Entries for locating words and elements
---

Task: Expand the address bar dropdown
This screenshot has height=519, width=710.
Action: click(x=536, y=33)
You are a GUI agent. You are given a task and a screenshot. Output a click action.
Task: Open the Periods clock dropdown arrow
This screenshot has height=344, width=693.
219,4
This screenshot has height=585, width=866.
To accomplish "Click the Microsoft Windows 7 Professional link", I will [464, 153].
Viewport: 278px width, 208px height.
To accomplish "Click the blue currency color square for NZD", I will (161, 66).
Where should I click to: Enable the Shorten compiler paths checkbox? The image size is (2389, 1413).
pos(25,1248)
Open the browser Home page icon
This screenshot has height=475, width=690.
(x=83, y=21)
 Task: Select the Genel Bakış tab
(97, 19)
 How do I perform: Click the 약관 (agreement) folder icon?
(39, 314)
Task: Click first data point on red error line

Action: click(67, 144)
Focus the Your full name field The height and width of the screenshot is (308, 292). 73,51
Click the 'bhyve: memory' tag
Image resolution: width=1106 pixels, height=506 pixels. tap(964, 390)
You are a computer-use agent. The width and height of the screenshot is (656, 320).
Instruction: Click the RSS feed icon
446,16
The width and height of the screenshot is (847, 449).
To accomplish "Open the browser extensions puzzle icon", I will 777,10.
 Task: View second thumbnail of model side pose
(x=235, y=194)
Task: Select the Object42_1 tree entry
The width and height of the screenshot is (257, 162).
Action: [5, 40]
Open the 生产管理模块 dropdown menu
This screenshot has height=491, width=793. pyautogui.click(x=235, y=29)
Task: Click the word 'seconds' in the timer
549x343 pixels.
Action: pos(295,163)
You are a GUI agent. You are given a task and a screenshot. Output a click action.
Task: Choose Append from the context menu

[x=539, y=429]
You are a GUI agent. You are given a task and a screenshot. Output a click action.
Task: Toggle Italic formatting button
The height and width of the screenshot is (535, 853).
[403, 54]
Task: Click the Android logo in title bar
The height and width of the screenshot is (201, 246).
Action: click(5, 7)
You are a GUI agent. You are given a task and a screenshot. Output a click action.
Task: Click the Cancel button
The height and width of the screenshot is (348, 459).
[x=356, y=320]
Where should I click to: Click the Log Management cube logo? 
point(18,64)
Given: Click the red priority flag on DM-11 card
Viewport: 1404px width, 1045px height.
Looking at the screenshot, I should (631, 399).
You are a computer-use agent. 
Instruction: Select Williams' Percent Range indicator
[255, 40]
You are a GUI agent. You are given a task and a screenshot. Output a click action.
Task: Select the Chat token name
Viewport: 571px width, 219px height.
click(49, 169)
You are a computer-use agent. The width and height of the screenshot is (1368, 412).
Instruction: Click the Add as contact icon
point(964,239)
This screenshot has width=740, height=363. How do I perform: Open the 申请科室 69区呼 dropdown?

---

● **Task goal**
Select each line in the entries above that contains the word "accomplish", and copy those lines out. Treat uppercase and lowercase as different.

● **Task solution**
To accomplish "Click the Microsoft Windows 7 Professional link", I will [464, 153].
To accomplish "Click the blue currency color square for NZD", I will (161, 66).
To accomplish "Open the browser extensions puzzle icon", I will 777,10.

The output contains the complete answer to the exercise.